Mata Arya melihat ke sekeliling restoran, tidak ada tempat duduk yang kosong.
"Kita take away saja ya," ucap Arya.
"Makan di sini saja, kita bergabung sama temanku," tukas Seina.
"Teman kamu yang mana?" tanya Arya.
"Itu yang tadi memanggil namaku, aku ke sana dulu ya," jawab Seina berjalan ke arah meja Darel.
"Hai Darel ... bolehkah aku bergabung di sini? Soalnya tidak ada tempat yang kosong. Boleh ya kak?" lirih Seina menatap Diana.
"Boleh, duduk di sini saja," jawab Diana.
"Makasih banyak." Seina melambaikan tangan ke arah Arya, tanpa permisi Seina duduk di samping Diana.
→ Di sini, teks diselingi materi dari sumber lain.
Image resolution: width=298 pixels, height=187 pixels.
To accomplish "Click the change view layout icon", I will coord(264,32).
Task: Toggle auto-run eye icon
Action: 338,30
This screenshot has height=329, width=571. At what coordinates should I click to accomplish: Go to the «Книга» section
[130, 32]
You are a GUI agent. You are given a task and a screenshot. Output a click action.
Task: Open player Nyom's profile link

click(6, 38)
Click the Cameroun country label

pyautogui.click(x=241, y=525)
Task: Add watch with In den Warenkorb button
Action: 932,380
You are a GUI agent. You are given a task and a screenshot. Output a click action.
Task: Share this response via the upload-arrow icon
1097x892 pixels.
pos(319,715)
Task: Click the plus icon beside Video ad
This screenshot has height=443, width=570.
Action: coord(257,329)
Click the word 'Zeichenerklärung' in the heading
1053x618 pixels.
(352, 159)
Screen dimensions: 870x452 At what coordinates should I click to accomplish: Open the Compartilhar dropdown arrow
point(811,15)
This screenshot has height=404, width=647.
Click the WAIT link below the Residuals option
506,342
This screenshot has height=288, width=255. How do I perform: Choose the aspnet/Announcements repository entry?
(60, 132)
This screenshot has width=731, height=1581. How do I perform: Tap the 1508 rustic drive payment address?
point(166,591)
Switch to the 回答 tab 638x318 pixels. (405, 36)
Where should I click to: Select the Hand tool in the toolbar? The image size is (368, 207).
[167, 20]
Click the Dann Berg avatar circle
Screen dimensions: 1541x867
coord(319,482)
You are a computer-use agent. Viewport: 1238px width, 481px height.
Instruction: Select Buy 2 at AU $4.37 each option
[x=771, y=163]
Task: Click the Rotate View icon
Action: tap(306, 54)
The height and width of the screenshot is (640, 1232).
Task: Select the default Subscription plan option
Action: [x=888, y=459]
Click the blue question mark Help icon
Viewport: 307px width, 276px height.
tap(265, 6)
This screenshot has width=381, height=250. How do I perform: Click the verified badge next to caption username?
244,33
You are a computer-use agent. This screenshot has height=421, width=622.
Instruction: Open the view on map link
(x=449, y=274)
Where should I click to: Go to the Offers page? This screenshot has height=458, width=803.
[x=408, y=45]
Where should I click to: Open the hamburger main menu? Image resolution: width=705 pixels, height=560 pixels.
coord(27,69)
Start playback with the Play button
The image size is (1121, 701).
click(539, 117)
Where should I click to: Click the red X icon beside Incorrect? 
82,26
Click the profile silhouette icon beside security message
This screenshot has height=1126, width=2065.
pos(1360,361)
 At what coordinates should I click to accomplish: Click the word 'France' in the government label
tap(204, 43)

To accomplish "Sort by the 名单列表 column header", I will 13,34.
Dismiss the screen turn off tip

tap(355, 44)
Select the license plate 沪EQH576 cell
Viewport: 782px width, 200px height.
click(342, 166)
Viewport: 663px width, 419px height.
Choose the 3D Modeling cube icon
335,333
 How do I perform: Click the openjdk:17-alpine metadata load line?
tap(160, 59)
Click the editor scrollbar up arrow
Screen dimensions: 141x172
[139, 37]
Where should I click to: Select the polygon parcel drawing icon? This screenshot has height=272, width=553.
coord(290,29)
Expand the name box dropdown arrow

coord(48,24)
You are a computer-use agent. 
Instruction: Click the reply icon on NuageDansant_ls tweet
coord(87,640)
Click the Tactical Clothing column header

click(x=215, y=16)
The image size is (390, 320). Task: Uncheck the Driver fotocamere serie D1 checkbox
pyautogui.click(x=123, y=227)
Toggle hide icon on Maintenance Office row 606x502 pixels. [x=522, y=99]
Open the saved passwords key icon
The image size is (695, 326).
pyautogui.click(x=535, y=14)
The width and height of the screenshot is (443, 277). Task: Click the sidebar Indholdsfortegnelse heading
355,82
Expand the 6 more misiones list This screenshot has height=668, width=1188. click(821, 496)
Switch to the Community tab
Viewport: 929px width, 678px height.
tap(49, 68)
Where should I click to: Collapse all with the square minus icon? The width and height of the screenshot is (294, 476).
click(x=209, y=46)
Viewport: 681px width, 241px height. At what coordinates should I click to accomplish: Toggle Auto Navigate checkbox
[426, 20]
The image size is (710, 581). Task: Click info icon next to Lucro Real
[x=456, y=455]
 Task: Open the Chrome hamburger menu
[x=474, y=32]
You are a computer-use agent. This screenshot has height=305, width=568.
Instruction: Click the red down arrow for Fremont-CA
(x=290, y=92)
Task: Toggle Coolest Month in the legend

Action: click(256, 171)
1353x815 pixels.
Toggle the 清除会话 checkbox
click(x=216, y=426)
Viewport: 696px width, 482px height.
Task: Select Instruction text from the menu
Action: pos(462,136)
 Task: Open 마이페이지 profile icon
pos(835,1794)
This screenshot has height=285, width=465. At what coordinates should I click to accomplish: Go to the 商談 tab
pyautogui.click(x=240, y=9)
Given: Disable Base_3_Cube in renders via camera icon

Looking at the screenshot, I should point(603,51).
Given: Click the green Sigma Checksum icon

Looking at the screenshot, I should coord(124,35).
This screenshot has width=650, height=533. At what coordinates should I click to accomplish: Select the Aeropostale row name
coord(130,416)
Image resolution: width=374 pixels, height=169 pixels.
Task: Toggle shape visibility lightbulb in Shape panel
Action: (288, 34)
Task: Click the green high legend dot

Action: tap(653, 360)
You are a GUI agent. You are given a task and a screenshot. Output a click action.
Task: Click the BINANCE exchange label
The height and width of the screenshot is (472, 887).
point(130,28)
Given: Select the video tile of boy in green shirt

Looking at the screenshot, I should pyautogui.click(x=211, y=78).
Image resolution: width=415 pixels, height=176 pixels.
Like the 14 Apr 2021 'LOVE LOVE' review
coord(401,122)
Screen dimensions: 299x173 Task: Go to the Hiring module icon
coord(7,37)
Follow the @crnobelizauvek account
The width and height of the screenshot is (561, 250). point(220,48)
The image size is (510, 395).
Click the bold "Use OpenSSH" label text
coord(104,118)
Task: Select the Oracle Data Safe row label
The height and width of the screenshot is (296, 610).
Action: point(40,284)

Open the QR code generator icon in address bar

Tak lama Arya datang sambil membawa nampan yang berisi makanan mereka.
"Hai, kita boleh bergabung di sini kan?" ucap Arya.
"Boleh, tadi pacar Darel sudah mengizinkan kita makan di sini. Oh iya kak, kenalin nama aku Seina," oceh Seina memperkenalkan diri.
Diana menjabat tangan Seina dan berkata, "Namaku Diana, salam kenal."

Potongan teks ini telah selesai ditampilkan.